__What the exercise asks__. Without the pictures, write out all the lines below exactly as they appear.

__Stored items__.
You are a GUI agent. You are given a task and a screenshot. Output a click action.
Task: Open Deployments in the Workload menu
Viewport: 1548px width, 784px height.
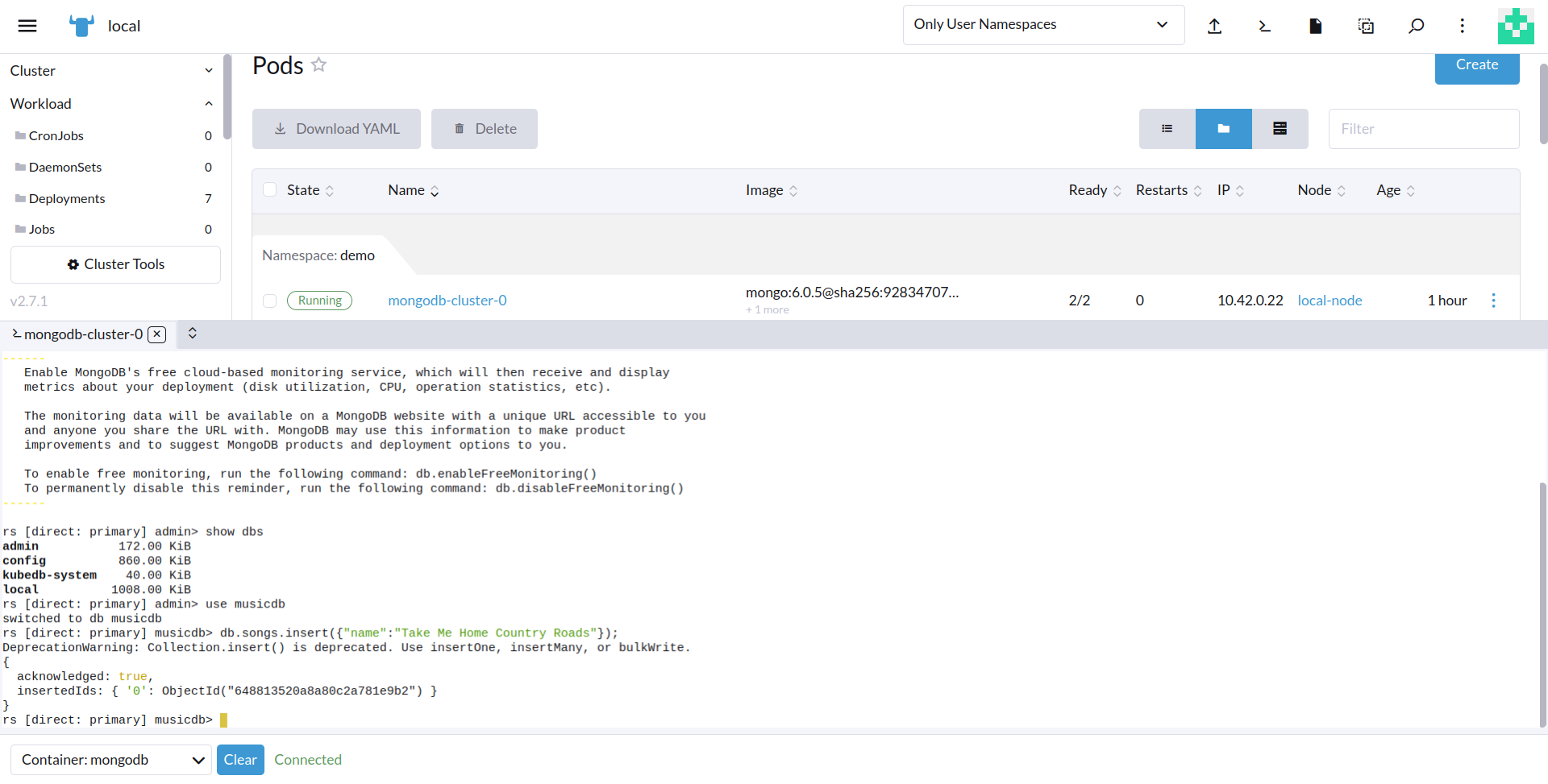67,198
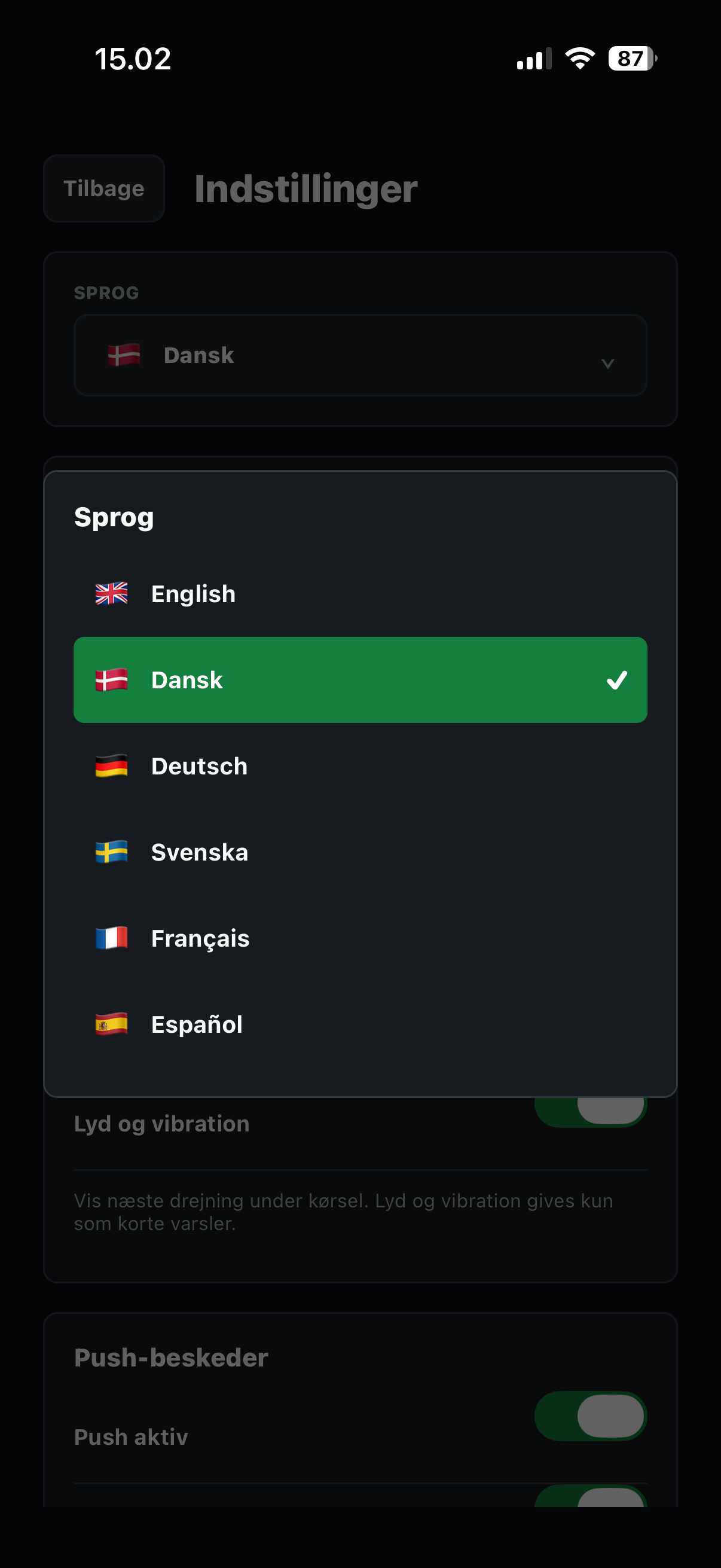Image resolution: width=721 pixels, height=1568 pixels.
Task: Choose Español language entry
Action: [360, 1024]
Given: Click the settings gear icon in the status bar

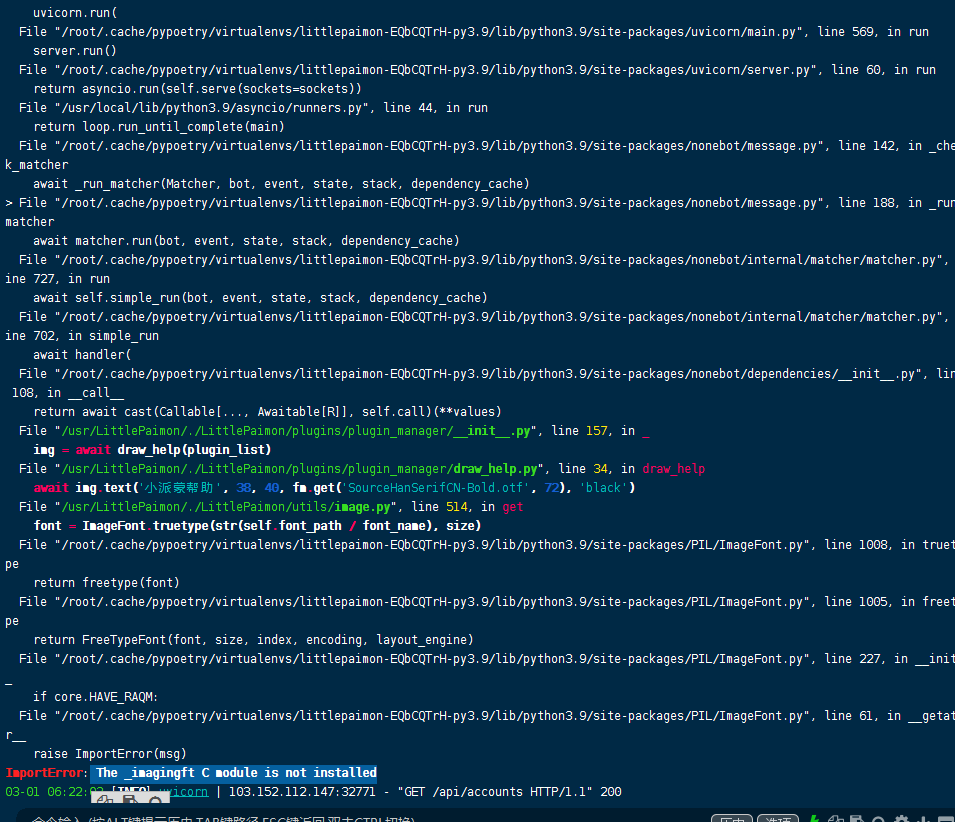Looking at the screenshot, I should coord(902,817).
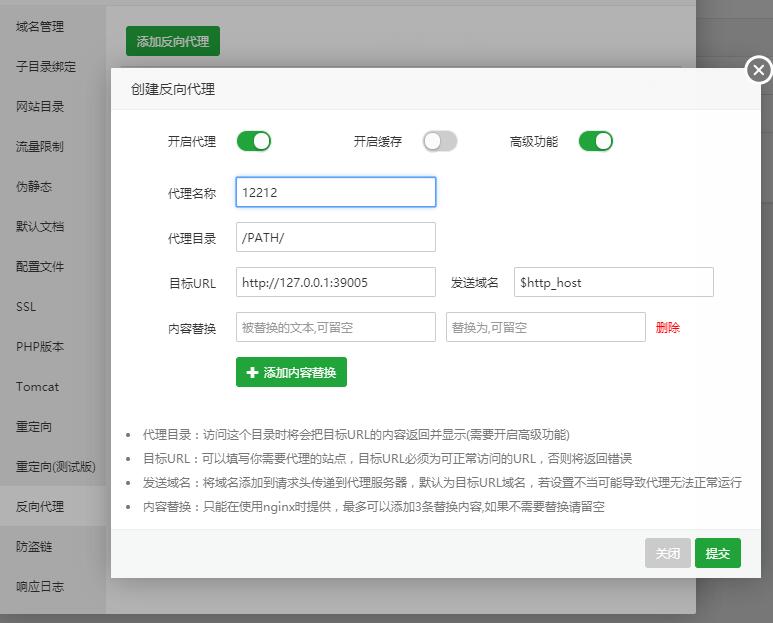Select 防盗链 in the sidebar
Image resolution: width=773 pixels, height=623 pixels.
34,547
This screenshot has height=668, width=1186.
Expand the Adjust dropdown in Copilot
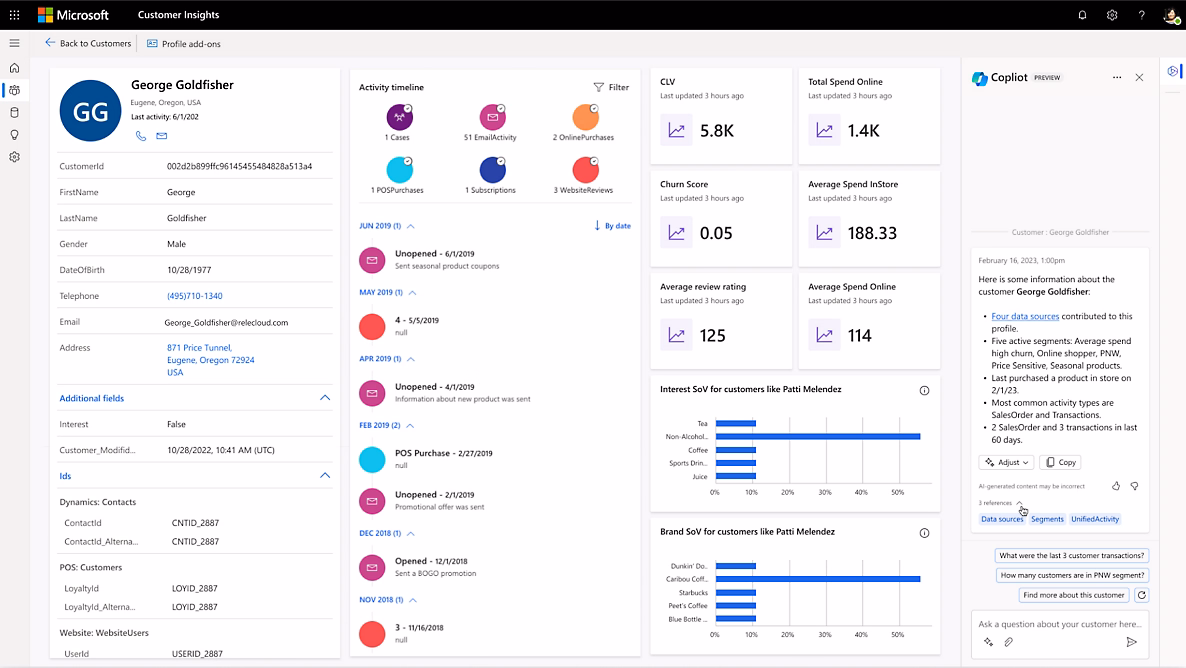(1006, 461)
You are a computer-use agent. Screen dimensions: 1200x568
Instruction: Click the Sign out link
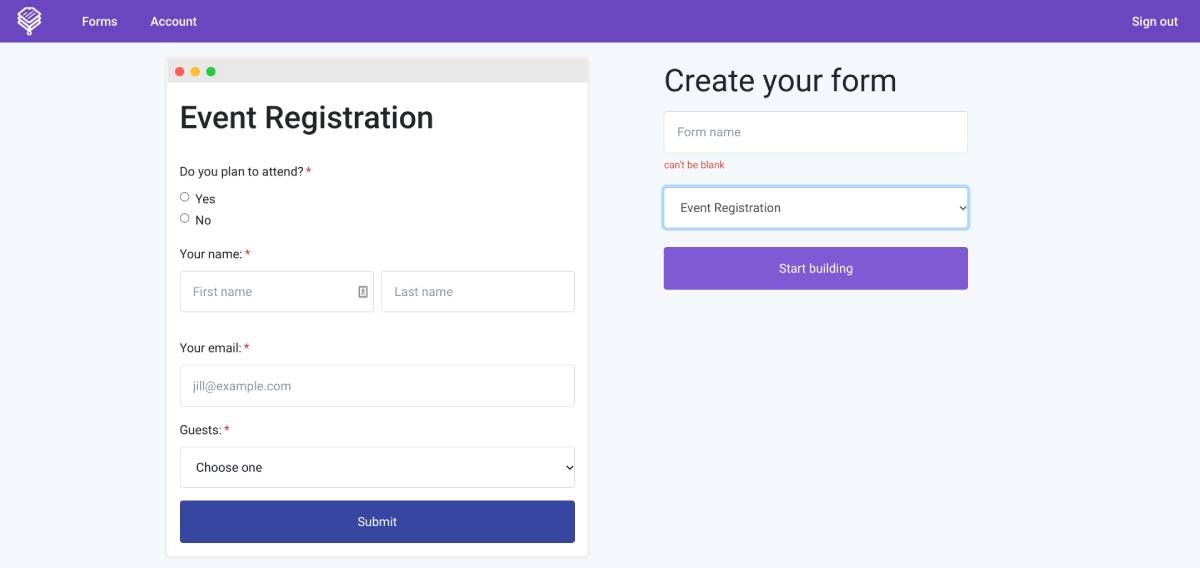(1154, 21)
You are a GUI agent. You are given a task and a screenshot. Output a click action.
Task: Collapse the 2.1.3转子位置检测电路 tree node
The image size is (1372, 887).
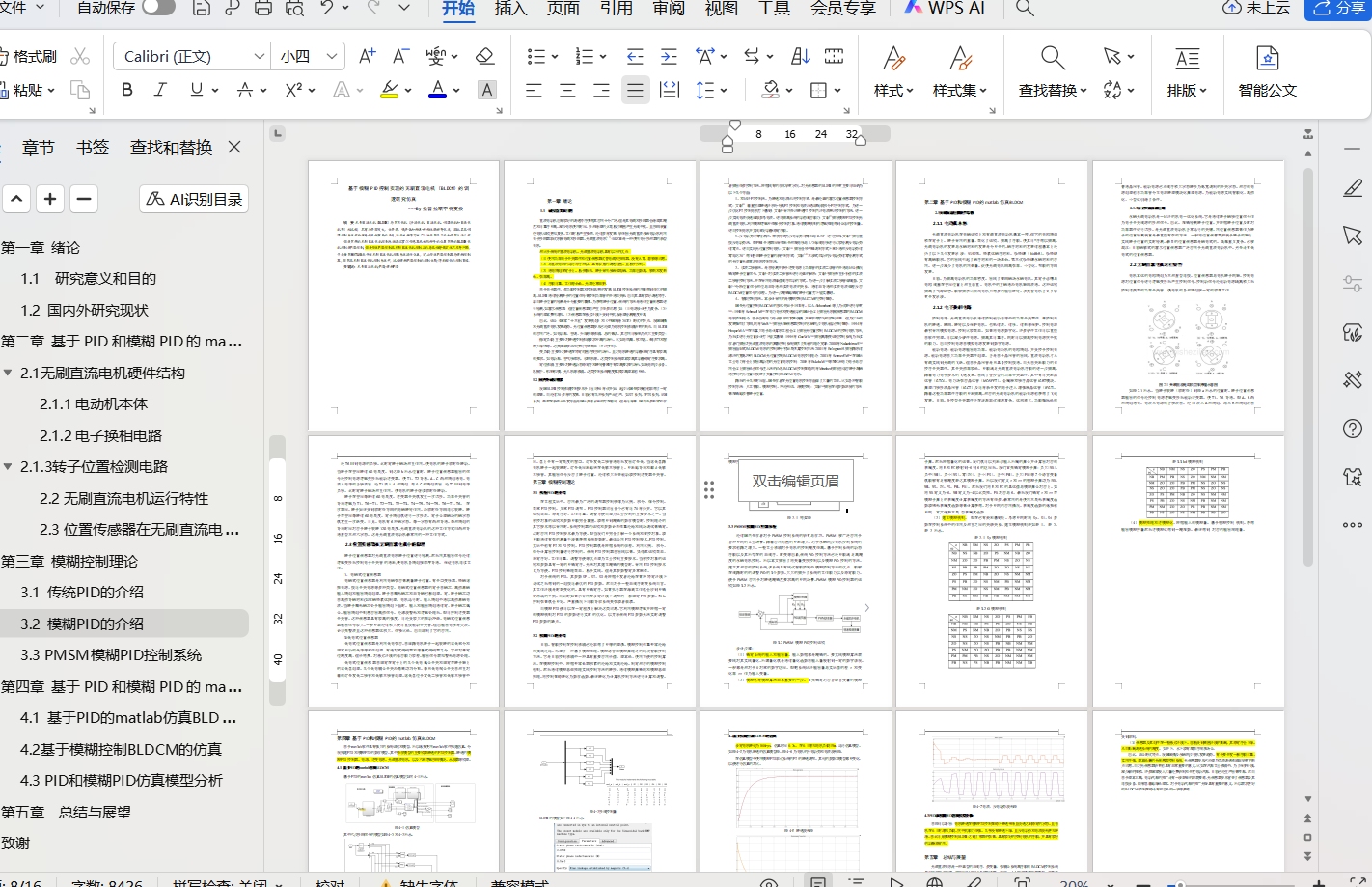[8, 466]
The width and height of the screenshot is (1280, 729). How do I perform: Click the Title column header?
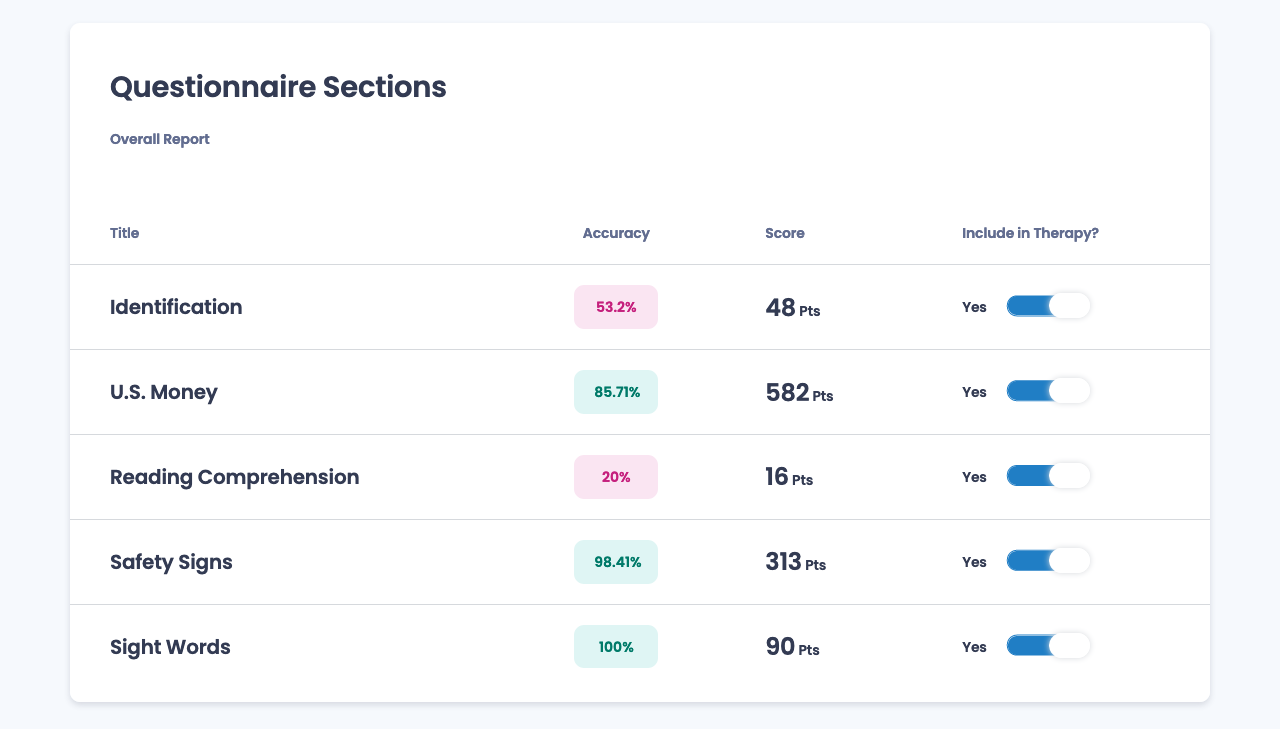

__Task solution__.
You are a GUI agent. You are given a task and a screenshot. Output a click action.
Task: Open Deployments in the Workload menu
Viewport: 1548px width, 784px height.
67,198
Image resolution: width=721 pixels, height=1568 pixels.
Task: Choose Español language entry
Action: [360, 1024]
Given: Click the settings gear icon in the status bar

Looking at the screenshot, I should coord(902,817).
Select 防盗链 in the sidebar
Image resolution: width=773 pixels, height=623 pixels.
34,547
This screenshot has height=668, width=1186.
Expand the Adjust dropdown in Copilot
(1006, 461)
You are a computer-use agent. Screen dimensions: 1200x568
Instruction: Click the Sign out link
(1154, 21)
You are a GUI agent. You are given a task and a screenshot. Output a click action.
Task: Collapse the 2.1.3转子位置检测电路 tree node
The image size is (1372, 887).
[8, 466]
The width and height of the screenshot is (1280, 729). How do I perform: Click the Title column header?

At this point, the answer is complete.